■ CONSIGNE
Reproduisez mot pour mot le passage du texte sur Al-Qaïda et le halal qui commence par les mots contenant "Et le départ" et se termine par "avant de l’histoire.".

■ TEXTE CITÉ
----------------
De Al-Qaïda au halal

Dans le maelström des interprétations délirantes, et des chercheurs plus ou moins tarés les proférant à loisir dans la presse, consécutif au 11 septembre 2001, un argument s’illustrait particulièrement. Je dis particulièrement parce qu’il épousait le discours d’Al-Qaïda. Cet argument était celui de la provocation.

Ainsi nous expliquait-on que les musulmans étaient humiliés. Pourquoi ? Parce que les troupes américaines, mécréantes, occupaient le sol sacré d’Arabie Saoudite. Pourquoi sacré ? Parce que l’Arabie Saoudite abrite La Mecque.

Cet argument voyageait dans les colonnes du Monde comme ceux sur la pauvreté économique, le manque de démocratie dans les pays musulmans, la corruption, la culpabilité intrinsèque de l’Occident dans tout cela et sans compter le conflit israélo-palestinien, etc.

Et le départ des troupes américaines d’Arabie Saoudite semblait ainsi être une des solutions pour que Al-Qaïda cesse de recruter ces pauvres jeunes gens manquant de repères et marqués par le sceau de l’humiliation et de la douleur qui conduit, on ne le sait que trop bien n’est-ce pas, à la violence.

De tous ces arguments déployés en 2001, certains n’ont pas résisté au temps qui passe et à la marche en avant de l’histoire.

En 2003, par la grâce de G.W.Bush, il n’était déjà plus question du manque de démocratie dans les pays musulmans après l’intervention américaine en Irak.

En 2010, avec Obama, c’est l’idée de la provocation qui disparait. Celui-ci défendant l’édification d’une mosquée à proximité de ground zero tout en reconnaissant, dans le même discours, que cette terre même de ground zero est sacrée.

Tout cela est possible, bien entendu, parce qu’une savante distinction est faite entre musulmans et fondamentalistes musulmans. Cette distinction existe d’ailleurs, il n’est pas question de la nier. Certains argueront même que la construction d’une mosquée à un tel endroit désarme les fondamentalistes. C’est l’idée même qui a prévalu au discours visant à faire sortir l’islam des caves vers le sommet des minarets avec ces nouvelles mosquées qu’on créé un peu partout en Europe. L’objectif en mettant l’islam au jour et d’accélèrer sa mutation à notre contact. Et de voir se créer un islam européen. Mais, plus encore, il y a l’idée que des musulmans apprenant à vivre en Europe avec leur foi, modifie inéluctablement celle-ci ou, plutôt, la pratique de celle-ci.

Le symbole ultime de tout cela est, en France, le CFCM.

Le raisonnement n’est pas faux.

Et il s’illustre par exemple dans le très actuel débat sur le halal.

Il faut être clair. Le Quick halal, toujours par exemple, est une réponse à une tendance communautariste et conservatrice des musulmans de France. Tendance qui commence à gentiment s’emballer. Ainsi peut-on lire sur le site du CFCM que manger au Quick halal n’est pas encore assez halal si vous consommez du coca-cola.

Parce que le coca est américain ? Non. Enfin, du moins cela n’est pas explicitement dit. Il n’est pas encore question en France de promouvoir trop visiblement les marques de cola dites islamiques (type mecca cola, même si celui-ci est encore suspecté par les islamistes).
----------------
■ DONNÉES FOURNIES
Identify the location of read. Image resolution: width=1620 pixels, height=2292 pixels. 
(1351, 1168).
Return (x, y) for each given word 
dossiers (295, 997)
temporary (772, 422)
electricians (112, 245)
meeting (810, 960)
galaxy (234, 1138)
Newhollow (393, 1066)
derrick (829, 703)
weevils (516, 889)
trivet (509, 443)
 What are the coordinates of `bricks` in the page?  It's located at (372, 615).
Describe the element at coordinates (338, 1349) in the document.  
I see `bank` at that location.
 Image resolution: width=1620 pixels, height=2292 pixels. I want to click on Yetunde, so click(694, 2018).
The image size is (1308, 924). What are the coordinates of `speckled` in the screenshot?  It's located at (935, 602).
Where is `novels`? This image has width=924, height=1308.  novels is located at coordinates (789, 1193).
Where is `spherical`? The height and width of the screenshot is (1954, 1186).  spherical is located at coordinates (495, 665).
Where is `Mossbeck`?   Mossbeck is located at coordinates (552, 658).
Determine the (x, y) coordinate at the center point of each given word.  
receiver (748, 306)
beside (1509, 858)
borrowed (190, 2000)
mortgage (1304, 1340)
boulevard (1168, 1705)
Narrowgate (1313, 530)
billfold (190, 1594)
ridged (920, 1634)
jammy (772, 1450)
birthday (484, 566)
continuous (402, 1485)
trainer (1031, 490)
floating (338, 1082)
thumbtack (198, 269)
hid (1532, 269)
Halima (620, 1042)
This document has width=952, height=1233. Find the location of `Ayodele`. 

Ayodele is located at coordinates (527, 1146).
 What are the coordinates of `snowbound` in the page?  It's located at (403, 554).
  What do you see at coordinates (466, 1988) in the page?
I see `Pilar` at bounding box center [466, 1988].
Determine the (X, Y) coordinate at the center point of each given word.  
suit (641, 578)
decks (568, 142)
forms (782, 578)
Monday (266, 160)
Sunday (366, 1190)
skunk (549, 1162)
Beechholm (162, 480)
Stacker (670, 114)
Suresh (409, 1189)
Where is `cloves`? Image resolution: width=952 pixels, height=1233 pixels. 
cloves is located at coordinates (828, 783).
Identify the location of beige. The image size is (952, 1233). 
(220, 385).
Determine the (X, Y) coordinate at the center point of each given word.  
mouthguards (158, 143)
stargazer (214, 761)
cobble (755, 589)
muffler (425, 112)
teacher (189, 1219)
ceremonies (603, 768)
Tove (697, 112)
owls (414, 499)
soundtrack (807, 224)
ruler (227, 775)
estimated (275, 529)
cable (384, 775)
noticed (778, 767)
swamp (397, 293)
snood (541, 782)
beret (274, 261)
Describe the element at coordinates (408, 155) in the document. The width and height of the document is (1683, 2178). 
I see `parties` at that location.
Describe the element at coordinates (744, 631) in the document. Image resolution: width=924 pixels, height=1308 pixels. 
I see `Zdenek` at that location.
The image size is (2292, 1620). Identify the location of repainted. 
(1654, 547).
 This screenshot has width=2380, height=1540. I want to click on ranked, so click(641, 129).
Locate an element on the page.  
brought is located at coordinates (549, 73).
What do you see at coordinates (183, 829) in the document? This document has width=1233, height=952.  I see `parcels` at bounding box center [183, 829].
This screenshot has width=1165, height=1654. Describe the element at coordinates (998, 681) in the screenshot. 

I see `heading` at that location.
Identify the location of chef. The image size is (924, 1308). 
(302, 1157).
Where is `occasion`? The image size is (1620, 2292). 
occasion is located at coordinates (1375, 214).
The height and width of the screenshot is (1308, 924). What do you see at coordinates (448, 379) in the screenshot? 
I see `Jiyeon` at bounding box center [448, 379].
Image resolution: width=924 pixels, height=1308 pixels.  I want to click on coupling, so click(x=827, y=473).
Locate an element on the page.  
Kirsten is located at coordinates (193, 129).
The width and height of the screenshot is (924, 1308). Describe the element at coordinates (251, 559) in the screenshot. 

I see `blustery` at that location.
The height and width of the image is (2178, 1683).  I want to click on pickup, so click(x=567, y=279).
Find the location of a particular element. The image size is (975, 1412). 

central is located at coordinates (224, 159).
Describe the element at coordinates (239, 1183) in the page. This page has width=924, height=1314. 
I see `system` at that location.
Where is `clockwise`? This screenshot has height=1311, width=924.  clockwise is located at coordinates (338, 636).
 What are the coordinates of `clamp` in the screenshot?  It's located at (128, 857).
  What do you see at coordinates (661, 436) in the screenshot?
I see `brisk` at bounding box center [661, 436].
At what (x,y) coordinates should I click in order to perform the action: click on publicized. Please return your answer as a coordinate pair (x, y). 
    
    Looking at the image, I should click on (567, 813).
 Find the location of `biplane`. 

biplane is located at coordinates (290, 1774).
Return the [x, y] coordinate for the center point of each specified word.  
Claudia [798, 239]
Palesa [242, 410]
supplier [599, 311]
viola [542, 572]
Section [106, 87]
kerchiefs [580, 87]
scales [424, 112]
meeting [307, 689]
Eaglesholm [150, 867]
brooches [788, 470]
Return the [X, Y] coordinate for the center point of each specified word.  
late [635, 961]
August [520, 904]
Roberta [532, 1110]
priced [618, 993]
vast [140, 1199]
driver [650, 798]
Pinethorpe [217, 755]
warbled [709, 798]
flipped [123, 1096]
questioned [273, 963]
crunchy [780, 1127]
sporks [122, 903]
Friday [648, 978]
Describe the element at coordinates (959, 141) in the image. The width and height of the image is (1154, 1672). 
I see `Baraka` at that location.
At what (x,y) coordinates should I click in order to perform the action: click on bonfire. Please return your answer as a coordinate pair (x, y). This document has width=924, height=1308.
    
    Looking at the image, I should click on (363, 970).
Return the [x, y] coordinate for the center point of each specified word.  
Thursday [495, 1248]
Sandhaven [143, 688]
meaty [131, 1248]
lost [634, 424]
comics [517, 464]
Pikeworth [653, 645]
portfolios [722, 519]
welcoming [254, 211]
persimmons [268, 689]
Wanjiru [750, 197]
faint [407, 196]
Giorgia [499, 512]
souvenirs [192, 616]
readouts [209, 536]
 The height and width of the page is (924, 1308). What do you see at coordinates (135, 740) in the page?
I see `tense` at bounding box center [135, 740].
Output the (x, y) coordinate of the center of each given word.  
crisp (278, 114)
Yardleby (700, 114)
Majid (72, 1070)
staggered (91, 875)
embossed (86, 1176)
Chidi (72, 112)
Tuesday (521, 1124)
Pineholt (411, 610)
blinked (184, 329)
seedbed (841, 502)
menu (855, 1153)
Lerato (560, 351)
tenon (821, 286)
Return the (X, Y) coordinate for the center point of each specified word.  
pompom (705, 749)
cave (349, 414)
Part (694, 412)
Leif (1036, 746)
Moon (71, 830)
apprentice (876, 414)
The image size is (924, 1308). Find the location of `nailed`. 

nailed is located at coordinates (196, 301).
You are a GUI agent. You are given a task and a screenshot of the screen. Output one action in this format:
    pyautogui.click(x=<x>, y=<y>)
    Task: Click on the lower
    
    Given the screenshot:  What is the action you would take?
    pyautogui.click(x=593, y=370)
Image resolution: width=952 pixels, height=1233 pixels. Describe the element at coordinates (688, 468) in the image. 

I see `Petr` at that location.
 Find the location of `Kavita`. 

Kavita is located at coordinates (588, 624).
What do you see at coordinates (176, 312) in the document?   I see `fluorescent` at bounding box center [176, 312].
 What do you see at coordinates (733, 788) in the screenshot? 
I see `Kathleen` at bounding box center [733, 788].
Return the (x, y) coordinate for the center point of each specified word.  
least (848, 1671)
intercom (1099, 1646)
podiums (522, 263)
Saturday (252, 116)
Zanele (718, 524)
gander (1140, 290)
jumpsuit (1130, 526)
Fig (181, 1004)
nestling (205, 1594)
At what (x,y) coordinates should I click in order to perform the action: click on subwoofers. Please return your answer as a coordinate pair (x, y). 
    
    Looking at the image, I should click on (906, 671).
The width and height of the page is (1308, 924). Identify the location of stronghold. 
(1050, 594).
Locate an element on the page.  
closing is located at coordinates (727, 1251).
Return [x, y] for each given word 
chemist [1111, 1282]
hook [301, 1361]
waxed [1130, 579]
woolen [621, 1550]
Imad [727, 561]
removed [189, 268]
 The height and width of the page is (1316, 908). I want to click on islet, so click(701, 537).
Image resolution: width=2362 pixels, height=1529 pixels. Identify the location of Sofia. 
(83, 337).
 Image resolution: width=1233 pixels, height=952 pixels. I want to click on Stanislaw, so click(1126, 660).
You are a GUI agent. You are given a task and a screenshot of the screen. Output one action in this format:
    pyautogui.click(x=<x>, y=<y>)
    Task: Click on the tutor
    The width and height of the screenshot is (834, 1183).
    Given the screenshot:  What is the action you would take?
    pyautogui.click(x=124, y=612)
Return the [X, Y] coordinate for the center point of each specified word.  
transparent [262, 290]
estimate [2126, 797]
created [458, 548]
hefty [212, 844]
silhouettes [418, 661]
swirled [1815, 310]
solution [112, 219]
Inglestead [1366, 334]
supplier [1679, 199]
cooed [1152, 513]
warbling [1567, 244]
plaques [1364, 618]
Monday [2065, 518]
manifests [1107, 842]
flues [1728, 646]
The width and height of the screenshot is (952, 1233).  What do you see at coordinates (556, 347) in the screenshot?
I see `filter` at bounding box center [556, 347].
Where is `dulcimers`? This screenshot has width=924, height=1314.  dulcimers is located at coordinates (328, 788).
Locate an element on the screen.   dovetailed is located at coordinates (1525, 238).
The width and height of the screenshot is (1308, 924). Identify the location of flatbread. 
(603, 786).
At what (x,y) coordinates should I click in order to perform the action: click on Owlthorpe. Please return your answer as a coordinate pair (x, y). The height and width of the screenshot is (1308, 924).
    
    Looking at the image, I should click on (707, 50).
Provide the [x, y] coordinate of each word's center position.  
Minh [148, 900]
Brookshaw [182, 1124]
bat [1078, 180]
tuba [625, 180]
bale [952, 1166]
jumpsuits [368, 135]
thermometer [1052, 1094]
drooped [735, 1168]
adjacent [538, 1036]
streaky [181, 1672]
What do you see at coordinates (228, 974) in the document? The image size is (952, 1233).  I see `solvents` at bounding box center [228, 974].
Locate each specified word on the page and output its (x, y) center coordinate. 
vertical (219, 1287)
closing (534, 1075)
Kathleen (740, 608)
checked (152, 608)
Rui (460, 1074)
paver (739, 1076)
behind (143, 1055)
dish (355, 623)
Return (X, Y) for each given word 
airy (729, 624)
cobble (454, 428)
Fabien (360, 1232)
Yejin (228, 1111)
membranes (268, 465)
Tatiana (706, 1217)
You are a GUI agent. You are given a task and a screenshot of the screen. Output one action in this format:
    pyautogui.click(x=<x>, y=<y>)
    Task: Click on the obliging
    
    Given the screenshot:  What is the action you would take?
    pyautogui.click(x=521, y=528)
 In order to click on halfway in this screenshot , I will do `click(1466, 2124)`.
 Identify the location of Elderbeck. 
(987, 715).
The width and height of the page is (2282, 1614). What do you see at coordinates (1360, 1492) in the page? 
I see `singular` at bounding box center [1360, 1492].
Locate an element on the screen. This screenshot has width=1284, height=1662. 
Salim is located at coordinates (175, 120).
----------------
■ SORTIE COMPLÈTE
Et le départ des troupes américaines d’Arabie Saoudite semblait ainsi être une des solutions pour que Al-Qaïda cesse de recruter ces pauvres jeunes gens manquant de repères et marqués par le sceau de l’humiliation et de la douleur qui conduit, on ne le sait que trop bien n’est-ce pas, à la violence.

De tous ces arguments déployés en 2001, certains n’ont pas résisté au temps qui passe et à la marche en avant de l’histoire.